When a line in the records includes the string "tree", it goes into the tally; report that tally alone.

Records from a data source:

▬▬▬▬▬▬

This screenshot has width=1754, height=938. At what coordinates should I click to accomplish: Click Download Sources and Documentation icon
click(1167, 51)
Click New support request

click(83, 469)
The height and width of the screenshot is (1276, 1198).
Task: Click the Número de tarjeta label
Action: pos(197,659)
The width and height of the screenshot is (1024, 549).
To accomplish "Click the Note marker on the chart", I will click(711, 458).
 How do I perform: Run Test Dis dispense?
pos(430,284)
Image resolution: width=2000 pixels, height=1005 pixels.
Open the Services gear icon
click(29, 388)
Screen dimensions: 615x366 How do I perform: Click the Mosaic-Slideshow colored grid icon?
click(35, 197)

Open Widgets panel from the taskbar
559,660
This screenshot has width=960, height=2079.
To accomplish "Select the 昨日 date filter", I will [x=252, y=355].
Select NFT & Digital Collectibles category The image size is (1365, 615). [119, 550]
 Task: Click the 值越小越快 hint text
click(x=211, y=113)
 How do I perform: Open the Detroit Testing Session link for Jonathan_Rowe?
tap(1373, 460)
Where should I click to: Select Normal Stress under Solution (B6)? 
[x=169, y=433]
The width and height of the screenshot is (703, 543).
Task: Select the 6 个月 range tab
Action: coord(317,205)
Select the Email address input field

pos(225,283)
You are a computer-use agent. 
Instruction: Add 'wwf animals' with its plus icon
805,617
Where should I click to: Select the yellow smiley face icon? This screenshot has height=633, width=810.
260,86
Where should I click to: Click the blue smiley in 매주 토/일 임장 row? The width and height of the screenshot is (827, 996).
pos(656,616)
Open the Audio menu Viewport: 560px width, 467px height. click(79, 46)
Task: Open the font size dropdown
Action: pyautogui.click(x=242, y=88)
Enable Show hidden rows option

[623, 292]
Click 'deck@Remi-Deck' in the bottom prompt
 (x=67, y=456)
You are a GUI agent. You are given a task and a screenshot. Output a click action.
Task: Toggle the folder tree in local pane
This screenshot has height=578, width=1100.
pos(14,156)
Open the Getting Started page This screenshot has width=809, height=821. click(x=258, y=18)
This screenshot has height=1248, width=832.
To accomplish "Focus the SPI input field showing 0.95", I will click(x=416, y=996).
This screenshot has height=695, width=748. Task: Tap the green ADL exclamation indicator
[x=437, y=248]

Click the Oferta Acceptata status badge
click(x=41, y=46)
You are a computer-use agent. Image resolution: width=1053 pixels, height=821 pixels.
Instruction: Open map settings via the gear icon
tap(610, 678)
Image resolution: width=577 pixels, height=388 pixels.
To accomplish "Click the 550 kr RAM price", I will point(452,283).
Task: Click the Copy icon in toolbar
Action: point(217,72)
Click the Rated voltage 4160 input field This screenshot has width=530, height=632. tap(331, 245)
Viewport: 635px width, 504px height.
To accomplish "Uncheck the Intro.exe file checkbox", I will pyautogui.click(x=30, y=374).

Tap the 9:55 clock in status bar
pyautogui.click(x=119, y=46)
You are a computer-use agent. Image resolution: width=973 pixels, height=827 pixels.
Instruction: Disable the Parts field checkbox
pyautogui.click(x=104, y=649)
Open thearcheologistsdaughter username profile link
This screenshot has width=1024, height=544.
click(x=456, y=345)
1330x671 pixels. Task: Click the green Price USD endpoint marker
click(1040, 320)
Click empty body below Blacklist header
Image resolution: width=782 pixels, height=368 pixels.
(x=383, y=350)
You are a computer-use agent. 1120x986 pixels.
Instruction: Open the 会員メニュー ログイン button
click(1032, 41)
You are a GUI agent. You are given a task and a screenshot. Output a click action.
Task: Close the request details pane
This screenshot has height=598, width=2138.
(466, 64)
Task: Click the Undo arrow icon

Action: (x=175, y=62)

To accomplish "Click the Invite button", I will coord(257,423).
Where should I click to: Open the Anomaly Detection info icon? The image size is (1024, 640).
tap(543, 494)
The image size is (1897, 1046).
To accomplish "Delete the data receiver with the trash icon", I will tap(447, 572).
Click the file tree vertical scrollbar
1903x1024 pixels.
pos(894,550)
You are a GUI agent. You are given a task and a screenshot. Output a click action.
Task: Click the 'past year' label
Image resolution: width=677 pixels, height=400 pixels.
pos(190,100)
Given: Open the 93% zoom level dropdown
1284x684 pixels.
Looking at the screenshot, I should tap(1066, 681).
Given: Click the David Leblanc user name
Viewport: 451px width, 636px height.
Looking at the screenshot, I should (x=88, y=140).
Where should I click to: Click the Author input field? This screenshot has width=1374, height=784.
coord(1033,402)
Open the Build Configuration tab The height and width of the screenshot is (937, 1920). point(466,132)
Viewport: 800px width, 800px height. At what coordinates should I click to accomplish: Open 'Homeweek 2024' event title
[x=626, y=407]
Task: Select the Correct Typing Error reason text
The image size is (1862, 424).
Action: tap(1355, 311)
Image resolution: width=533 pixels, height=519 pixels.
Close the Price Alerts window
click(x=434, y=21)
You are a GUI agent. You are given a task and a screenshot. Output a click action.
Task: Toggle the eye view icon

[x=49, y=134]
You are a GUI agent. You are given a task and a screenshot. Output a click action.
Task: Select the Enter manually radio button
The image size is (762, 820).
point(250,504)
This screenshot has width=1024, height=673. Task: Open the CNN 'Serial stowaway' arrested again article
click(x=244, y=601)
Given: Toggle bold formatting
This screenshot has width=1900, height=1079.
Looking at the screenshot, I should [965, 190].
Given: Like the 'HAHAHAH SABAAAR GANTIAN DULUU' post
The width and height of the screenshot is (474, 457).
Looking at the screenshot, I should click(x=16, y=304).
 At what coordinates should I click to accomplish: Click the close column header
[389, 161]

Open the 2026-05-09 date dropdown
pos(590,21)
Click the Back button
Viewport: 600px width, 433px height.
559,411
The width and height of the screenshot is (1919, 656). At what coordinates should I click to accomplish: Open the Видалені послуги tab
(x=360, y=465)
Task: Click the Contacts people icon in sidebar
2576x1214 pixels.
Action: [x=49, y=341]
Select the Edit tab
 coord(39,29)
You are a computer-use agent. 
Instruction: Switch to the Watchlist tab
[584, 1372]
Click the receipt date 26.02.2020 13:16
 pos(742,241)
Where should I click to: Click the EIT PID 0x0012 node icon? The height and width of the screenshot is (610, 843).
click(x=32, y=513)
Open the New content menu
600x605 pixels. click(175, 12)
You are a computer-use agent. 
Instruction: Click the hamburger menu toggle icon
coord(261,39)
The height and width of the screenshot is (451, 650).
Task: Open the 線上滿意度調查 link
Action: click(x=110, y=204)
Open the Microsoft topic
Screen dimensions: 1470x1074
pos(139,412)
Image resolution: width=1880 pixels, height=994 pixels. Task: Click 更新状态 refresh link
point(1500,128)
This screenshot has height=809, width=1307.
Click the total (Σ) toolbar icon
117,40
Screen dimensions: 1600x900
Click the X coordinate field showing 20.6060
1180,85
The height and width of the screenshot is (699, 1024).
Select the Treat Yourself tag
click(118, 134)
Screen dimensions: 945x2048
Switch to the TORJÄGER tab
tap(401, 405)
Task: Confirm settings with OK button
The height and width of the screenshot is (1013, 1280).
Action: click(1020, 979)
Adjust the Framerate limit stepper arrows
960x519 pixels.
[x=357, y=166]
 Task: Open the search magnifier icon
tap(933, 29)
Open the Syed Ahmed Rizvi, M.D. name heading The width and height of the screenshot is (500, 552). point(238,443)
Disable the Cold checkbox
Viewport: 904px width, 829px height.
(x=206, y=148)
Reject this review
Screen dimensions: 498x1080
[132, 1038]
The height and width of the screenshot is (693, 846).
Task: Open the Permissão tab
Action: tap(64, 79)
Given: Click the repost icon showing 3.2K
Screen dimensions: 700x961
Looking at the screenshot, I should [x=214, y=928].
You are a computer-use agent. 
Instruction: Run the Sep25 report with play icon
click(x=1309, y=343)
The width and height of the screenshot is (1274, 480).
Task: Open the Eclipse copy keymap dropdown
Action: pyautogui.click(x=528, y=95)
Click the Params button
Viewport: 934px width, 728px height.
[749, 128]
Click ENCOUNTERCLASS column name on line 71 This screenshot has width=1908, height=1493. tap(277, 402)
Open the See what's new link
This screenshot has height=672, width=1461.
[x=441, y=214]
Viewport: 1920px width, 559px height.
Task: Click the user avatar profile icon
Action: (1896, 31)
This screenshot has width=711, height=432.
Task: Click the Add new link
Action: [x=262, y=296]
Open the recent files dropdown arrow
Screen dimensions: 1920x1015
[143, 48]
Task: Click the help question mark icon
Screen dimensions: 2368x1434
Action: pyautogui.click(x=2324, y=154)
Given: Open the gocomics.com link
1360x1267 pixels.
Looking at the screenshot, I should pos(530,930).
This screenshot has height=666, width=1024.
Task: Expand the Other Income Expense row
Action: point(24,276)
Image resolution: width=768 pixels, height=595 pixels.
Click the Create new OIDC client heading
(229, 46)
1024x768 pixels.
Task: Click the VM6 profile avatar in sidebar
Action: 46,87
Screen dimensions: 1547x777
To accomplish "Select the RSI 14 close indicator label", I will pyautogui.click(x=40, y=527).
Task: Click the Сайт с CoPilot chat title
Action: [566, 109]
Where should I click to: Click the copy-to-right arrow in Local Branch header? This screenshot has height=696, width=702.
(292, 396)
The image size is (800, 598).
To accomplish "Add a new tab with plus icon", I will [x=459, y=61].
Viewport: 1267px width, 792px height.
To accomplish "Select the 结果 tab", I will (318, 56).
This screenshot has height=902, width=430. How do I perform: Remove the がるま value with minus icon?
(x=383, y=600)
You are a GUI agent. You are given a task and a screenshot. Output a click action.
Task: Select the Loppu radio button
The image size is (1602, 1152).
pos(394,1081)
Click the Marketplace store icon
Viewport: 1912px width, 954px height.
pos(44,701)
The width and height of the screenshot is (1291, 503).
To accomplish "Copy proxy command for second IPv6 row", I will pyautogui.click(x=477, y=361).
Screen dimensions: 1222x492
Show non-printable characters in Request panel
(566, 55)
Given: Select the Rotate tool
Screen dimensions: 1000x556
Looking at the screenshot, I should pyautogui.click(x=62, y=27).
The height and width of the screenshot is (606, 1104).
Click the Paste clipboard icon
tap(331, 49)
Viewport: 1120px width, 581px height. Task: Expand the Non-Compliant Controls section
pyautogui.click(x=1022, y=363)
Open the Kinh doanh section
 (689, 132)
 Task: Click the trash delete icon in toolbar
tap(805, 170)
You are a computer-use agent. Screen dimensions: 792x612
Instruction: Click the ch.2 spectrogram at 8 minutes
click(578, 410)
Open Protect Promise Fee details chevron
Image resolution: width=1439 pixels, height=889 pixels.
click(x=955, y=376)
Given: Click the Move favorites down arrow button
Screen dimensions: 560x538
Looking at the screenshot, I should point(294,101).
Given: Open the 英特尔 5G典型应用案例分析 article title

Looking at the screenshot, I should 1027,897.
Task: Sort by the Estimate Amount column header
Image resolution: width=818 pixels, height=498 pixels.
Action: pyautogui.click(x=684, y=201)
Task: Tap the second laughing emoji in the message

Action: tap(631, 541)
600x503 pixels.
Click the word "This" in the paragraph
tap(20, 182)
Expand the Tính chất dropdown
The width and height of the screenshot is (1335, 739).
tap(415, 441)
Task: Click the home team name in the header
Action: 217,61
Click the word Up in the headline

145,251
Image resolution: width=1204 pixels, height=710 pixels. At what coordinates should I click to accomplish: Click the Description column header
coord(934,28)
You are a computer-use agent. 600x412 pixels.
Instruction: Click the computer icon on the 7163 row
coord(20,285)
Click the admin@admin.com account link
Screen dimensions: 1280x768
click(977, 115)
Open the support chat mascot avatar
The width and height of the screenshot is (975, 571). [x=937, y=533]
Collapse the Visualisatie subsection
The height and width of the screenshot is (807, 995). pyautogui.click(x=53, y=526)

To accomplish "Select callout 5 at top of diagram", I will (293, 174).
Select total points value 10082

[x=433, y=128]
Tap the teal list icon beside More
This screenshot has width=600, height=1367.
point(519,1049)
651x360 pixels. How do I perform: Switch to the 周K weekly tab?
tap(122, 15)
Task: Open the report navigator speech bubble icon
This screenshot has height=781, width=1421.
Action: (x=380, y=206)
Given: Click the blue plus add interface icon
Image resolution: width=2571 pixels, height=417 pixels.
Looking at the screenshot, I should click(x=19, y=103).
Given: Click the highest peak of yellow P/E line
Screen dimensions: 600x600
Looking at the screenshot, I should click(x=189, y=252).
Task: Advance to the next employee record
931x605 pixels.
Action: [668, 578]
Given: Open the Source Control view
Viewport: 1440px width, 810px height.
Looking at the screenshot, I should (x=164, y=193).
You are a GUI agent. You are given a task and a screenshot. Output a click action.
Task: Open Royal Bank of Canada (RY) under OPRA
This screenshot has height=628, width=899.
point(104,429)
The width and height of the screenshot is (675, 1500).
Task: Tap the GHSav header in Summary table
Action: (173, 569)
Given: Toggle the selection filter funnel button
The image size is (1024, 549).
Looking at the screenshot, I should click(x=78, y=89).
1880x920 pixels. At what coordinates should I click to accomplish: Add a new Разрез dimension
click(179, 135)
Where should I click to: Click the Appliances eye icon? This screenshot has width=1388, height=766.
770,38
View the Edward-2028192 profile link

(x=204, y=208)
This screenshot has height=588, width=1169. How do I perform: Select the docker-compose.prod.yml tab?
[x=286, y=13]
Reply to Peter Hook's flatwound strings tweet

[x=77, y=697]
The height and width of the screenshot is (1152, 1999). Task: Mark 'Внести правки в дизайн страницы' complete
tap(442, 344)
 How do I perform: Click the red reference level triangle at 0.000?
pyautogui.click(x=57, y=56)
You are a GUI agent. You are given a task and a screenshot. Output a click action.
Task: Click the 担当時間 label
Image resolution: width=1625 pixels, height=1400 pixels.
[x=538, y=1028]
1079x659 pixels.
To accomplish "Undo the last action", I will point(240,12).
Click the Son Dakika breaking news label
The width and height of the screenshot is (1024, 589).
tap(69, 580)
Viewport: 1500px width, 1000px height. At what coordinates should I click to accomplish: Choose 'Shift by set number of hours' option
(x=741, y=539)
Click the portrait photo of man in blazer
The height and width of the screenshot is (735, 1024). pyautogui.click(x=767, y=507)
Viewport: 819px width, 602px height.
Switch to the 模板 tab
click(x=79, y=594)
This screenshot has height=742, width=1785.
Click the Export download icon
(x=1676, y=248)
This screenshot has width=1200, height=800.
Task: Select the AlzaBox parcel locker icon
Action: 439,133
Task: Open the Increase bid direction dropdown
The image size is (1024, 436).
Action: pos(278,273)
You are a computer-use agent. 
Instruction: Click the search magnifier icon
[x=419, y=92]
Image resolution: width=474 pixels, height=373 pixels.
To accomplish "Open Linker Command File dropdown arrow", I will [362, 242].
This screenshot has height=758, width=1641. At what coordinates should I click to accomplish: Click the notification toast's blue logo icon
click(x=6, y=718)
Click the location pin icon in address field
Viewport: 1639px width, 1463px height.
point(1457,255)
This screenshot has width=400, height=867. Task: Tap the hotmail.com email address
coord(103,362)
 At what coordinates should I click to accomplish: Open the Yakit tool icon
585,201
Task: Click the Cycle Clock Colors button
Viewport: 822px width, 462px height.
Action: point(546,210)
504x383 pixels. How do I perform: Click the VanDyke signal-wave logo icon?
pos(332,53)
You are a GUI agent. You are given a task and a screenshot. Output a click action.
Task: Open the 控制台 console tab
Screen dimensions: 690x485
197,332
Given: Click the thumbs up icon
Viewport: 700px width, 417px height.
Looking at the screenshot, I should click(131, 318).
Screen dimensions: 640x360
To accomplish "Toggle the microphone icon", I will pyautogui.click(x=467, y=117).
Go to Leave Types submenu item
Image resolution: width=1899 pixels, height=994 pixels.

▬▬▬▬▬▬

> _Exercise response_
2